By the time you read this, the presidential primary season in the United States will be over. The final installment of the Democratic Primary elections, held on Tuesday, June 14, in the District of Columbia will be history. The results will have been published as soon as possible and sometimes even before then, as has been the case since I voted in my first presidential primary in 1984.
In that long ago primary season, a liberal senator from Colorado named Gary Hart captured the attention of the nation's youthful voters but could not overcome the organization and big money commanded by the other leading candidate, Walter Mondale. Hart won several important primaries. His supporters were more than enthusiastic, they were smitten.
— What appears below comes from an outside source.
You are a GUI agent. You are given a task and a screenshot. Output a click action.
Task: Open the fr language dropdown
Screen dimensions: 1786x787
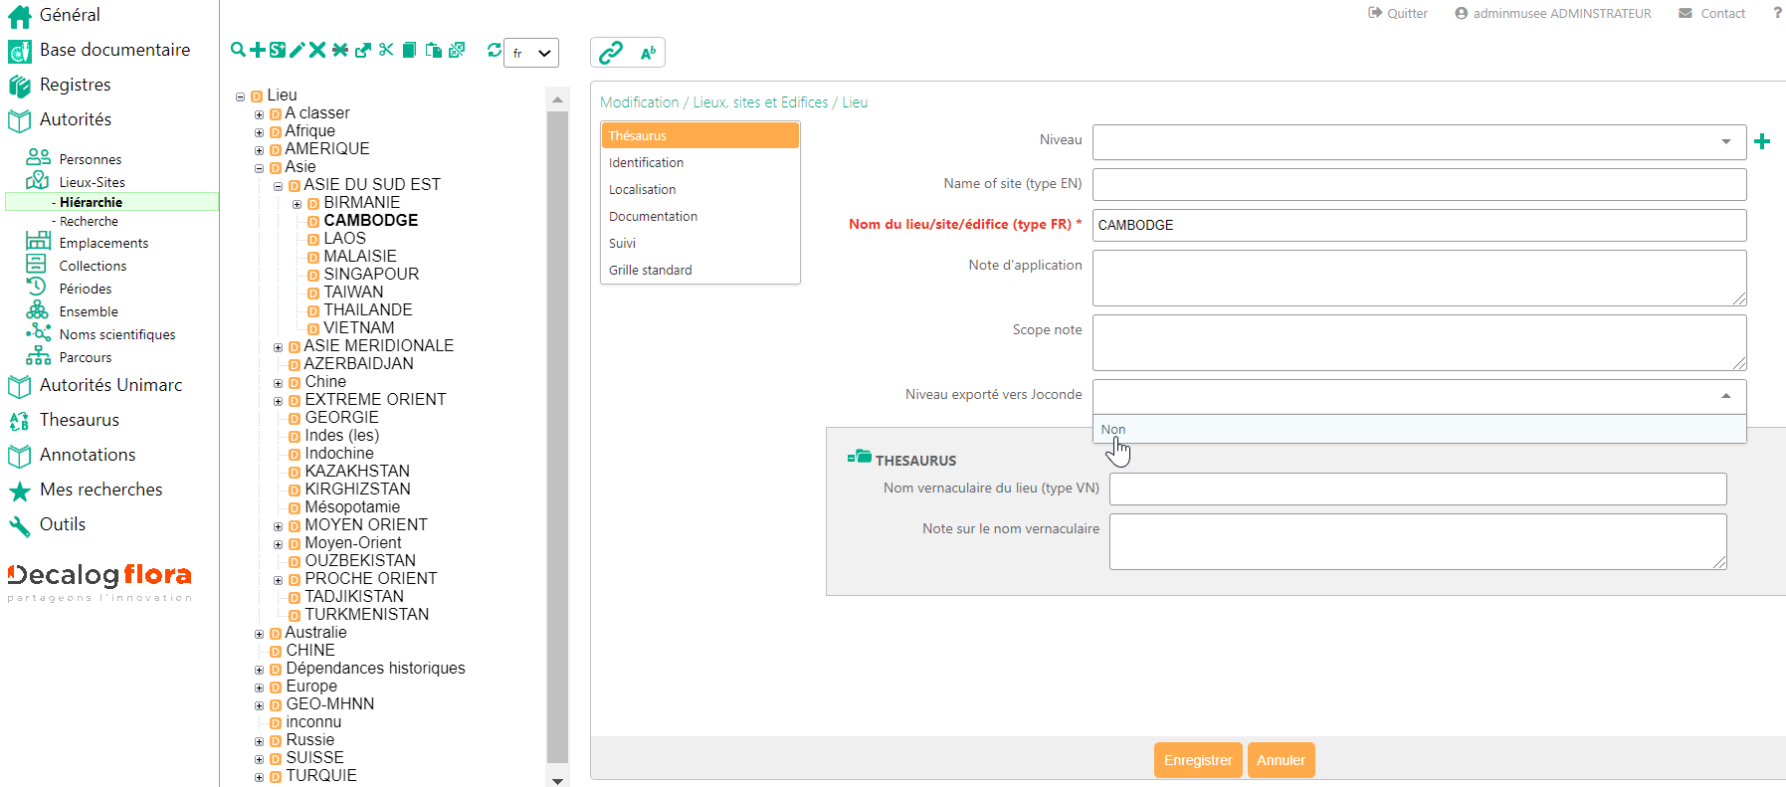531,53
After realizing that Mondale had the delegates needed to win nomination at that year's convention, Hart began appealing to superdelegates, hoping they could buoy belief in his “New Ideas” and that further, they would be bound to see that his opponent was “old-fashioned” and part of a political class that symbolized the “failed policies” of past democratic administrations. The superdelegates were unmoved by the affection with which the youth of this nation embraced him; Mondale had won the most votes and hence the most pledged delegates
Of course none of Hart's idealistic dreams were to see fruition. Mondale was nominated, though unity in the democratic party remained elusive. No one was really exited to have a super-moderate, milquetoast president named Walter win the election. And besides, Reagan was so damn exciting to listen to while Hart was so hard to get over.
That autumn, Ronald Reagan, a former movie actor, was sworn into his second term as president. Not only did Reagan defeat Mondale by a landslide (Mondale won only one state—his home state of Minnesota) but his overwhelming command of the electoral college at the end of the election allowed the neo-conservative movement to grow and flourish in the United States. As for Gary Hart, his followers and momentum returned briefly in the 1988 election, but were put aside once and for all when it was revealed that Hart had been part of some sort of sexual shenanigans.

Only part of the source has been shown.